No, it hasn't, which is to say that the introduction of state education has not diminished the number of ignorant people. Arguably, the number has risen.

Posted by: Jon | May 10, 2006 3:38:26 PM

'The centralized, bureaucratic state has indeed failed.'

Not entirely. State employees are doing very well, with healthy pay packets and pension arrangements that most of us cannot afford. The state has failed us, not itself.

Posted by: Pete | May 10, 2006 5:00:37 PM

'The centralized, bureaucratic state has indeed failed.'

Not entirely. State employees are doing very well, with healthy pay packets and pension arrangements that most of us cannot afford. The state has failed us, not itself.

Posted by: Pete | May 10, 2006 5:01:51 PM

Thanks for the history lesson, Jon. I think we can take it that supporters of the Welfare State so often reconut its history falsely because... well, why exactly?

Posted by: dearieme | May 10, 2006 5:15:14 PM

In most cases, a distorted view of the Victorian era is instilled by an uncritical reading of Dickens and the statist bias of the national curriculum (yet another good reason to oppose state schools, as Mill once pointed out). Academics like Hobsbawm, however, have no excuses.

For anyone who would like to learn more about these issues, I highly recommend E.G. West's classic, "Education and the State".

Posted by: Jon | May 10, 2006 6:48:04 PM

"Prior to state intervention in the latter half of the nineteenth century, the market *did* provide a decent education for most of the English population. That's a matter of historical fact. "

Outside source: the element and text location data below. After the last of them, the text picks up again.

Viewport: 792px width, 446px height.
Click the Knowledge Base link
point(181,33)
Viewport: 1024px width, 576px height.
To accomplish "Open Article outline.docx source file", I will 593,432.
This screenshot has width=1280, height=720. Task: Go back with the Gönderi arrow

I always thought that pre-1870 women could read but not write, because they were taught to read by their mothers, but would be taught to write at school. Just a myth?

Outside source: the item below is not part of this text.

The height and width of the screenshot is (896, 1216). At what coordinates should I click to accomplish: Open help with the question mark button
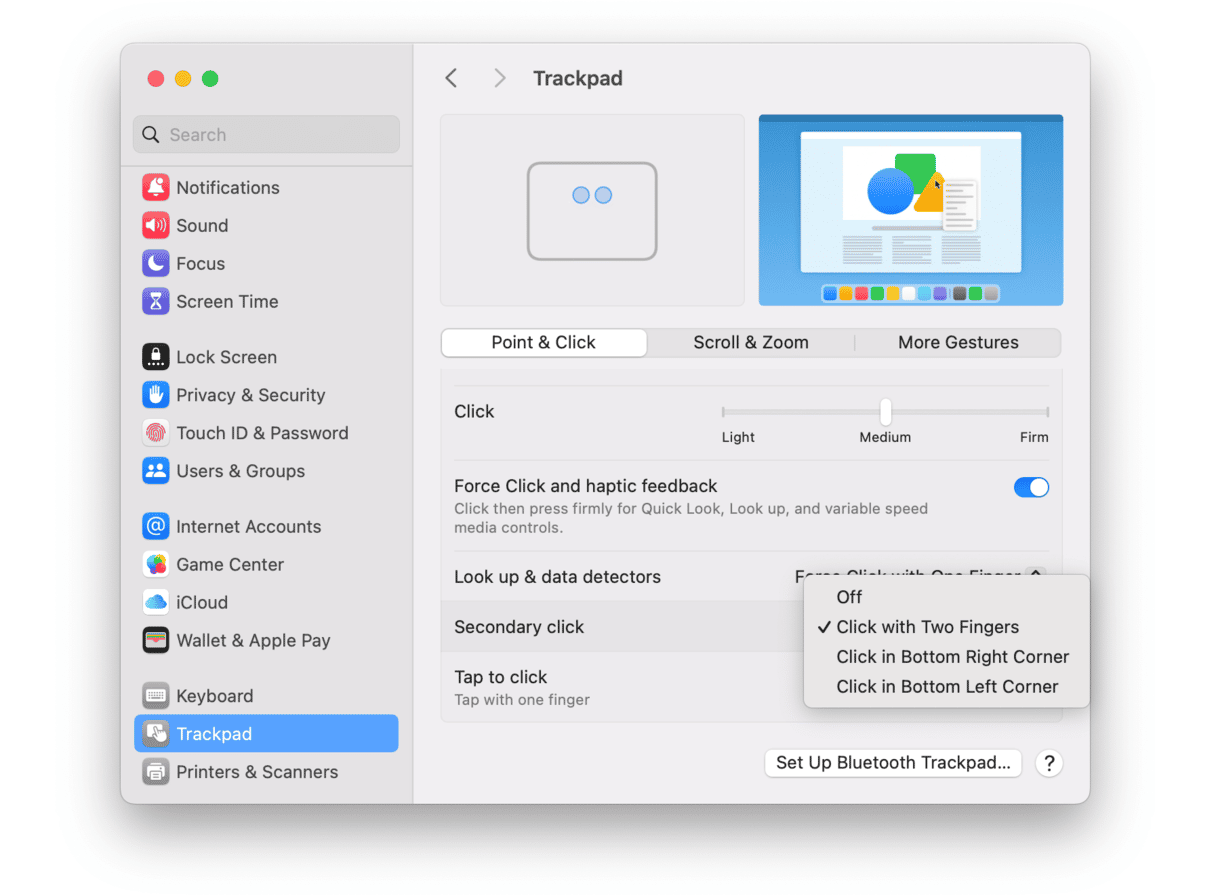[x=1048, y=763]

Posted by: dave heasman | May 11, 2006 12:55:42 PM

Yes, in short. One of the most useful measures of literacy in the population as a whole is the percentage of people able to sign their names in the marriage register. From these records, we know that the national female literacy rate was about 40% in 1795 and rose steadily thereafter. As one might expect, female literacy lagged behind male literacy, but we're still looking at >50% of women able to read and write by 1851.